Passaram por todas as fases esperadas de um amor romântico – namoro, compromisso, noivado e casamento. Já se viam distintos, pertencentes. O mundo lá fora, no entanto, continuava estranho. A aceitação de um casal assim geralmente é dura, turva. Machuca e corrói. A saída é mirar no que faz bem – a companhia, o carinho, o apoio, coisas que tinham de sobra e que permaneceram mesmo com uma descoberta.

É que, no período do noivado, André, antes mulher lésbica, começou a se identificar como homem trans. Olhava para o espelho e não se via mais como antes. Queria mudar, ser quem é de verdade. Foi o Candomblé que ensinou: Oxum é rio. Se muito cheio, transborda. Não é assim com a gente também? Se a gente for a gente demais, não dá pra guardar, não. 

Foto: Arquivo pessoal

André compreendia isso enquanto lidava com os próprios demônios: a relação tão boa com Roberta continuaria depois da revelação? Ela ainda o aceitaria quando a verdadeira identidade dele aflorasse? Sim, porque eles se conheceram de uma maneira, e agora tudo seria distinto. E então? Esse tira-teima não durou muito. Roberta mudou nada: ficou.

Estava ao lado do marido quando André decidiu cortar o cabelo para deixá-lo à altura da aparência interna. Acompanhou-o na mudança de nome, naquele novo princípio para si e os outros. Cuidou dos machucados e foi à delegacia quando, ensanguentado e confuso, André chegou em casa espancado pelos pastores evangélicos naquela noite. Era o início da transição de gênero dele, aqueles homens não consideraram isso. Não consideraram nada. 

Foto: Arquivo pessoal

“Pra eles eu já era uma aberração, então não tive nem reação de falar. Só deixei eles me espancarem.

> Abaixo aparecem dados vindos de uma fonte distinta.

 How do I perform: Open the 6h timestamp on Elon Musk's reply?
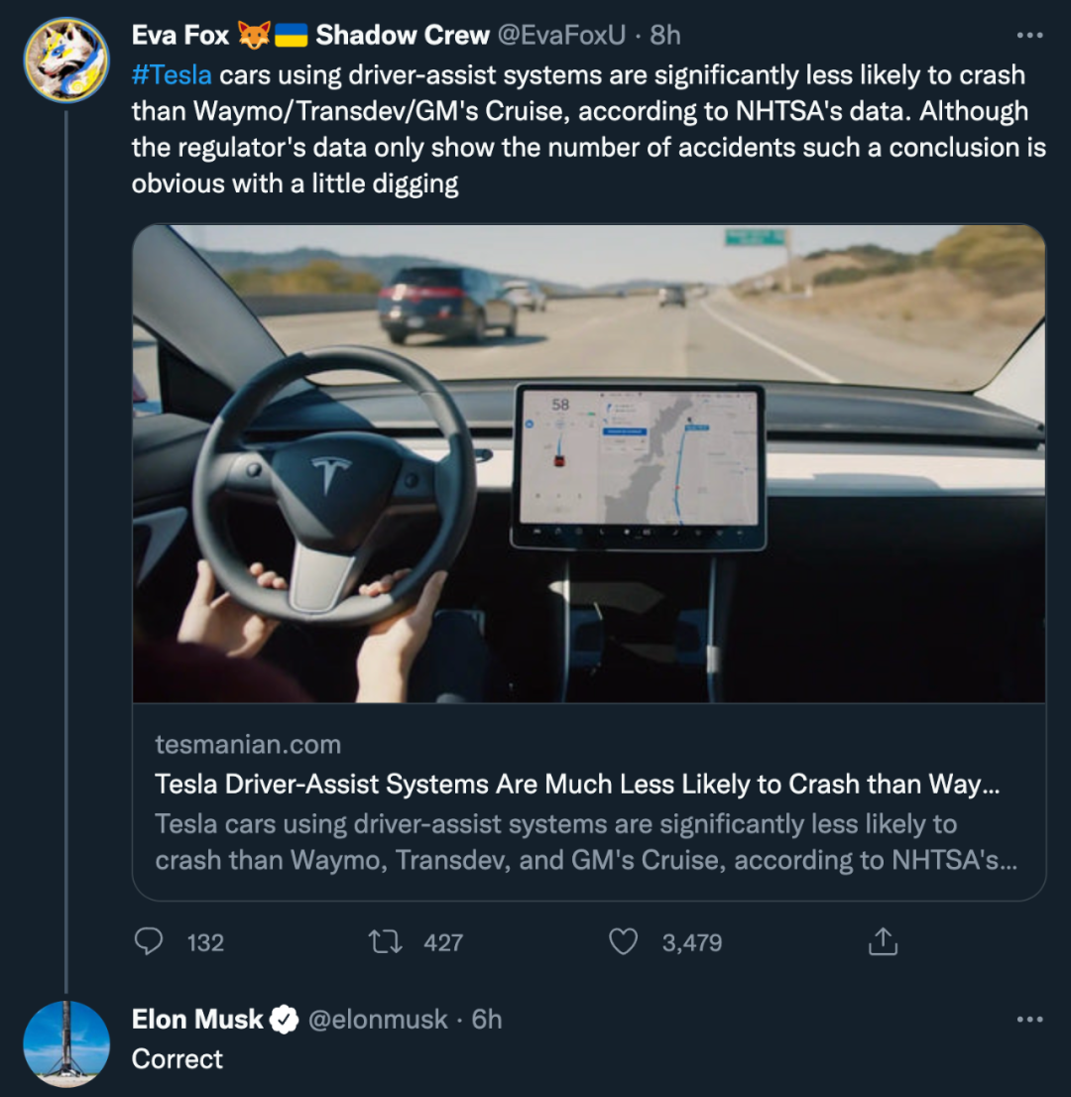[487, 1020]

Quanto mais reação eu tivesse, mais iria apanhar. Pessoas passaram e não se manifestaram. Ao chegar na delegacia, os policiais disseram que era ‘briga de viado’. Ou seja, automaticamente disseram que os pastores estavam certos. Isso me frustrou muito. E a Roberta comigo, ao meu lado, me dando todo o suporte. Ela é o meu pilar”.

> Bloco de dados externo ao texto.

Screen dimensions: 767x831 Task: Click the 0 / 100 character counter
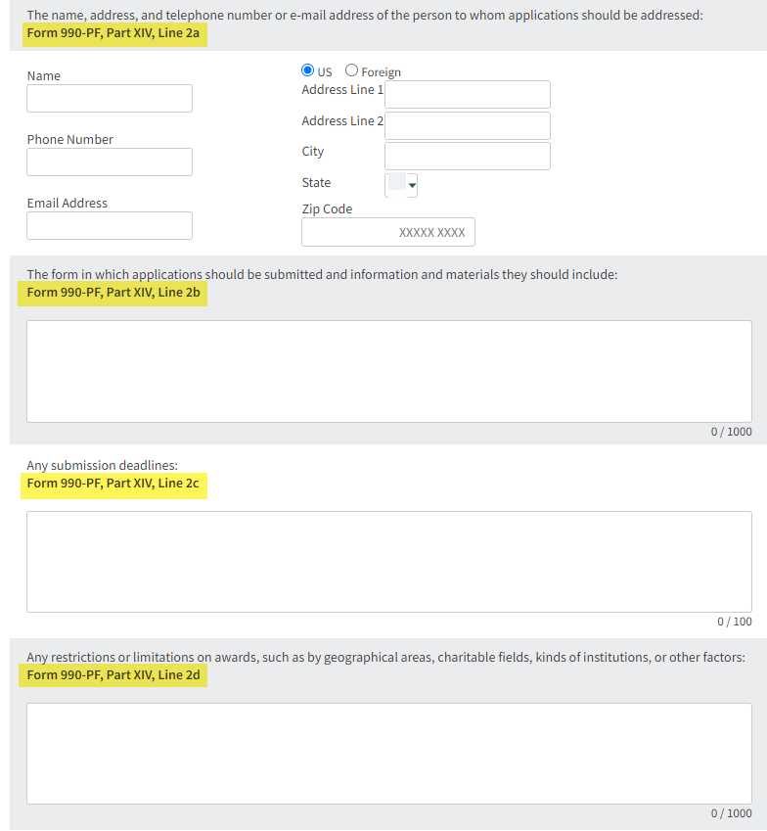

André sente isso quando acorda ao lado dela. Olha para Roberta em silêncio – o sol entrando pelo quarto, amarelando tudo – e lança uma prece aos céus: para que essa calmaria não passe. Que nunca mais volte o pânico de sair de casa com medo da violência. Que nunca mais venha a dúvida de que não seria acolhido, apesar das mudanças em si. Que as relações se estreitem, que o que for bom prevaleça, que o tempo seja generoso.

Legenda: André, Roberta e a família que construíram juntos
Foto: Arquivo pessoal

Certas coisas já dão resultado. A família nuclear de André agora é encarada por ele com mais carinho. Na época da revelação da sexualidade, expulsaram-o de casa. “Às vezes nossos pais têm uma criança ferida. Eles cresceram numa construção diferente, então, o que pra gente já é possível, antes era impossível. Eles só reproduzem o que receberam”. Com isso, a própria família dele e de Roberta evoluiu em afeição.

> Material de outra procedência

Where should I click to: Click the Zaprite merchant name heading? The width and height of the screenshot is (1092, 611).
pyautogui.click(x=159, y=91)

Moram todos juntos – com o casal, dividem o teto Marcos Ianderson (filho biológico de André), Sara Gabriela e Yasmin Gabriele (filhas biológicas de Roberta). Devido à guarda compartilhada, de 15 em 15 dias as crianças preenchem a casa. Vão pouco a pouco realizando anseios, avolumando a beleza. Quando uma pessoa vive de verdade, todos os outros também vivem, escreveu uma autora americana. É a pura certeza.

Foto: Fabiane de Paula

Ali no Antônio Bezerra, no apartamento onde tudo acontece, acontece mesmo é o sonho. “O amor é uma fonte. E nada paga ser quem se é de verdade. Por isso, mesmo que os desafios continuem, a união com a Roberta me fortalece. Agradeço todos os dias por não ter desistido de mim. Quando acordamos um ao lado do outro, digo a mim mesmo: fiz a melhor escolha”.

Assim André vira Oxum. Rio transbordante. Cadê a paz que estava aqui? Espalhou-se. Nunca foi de desistir.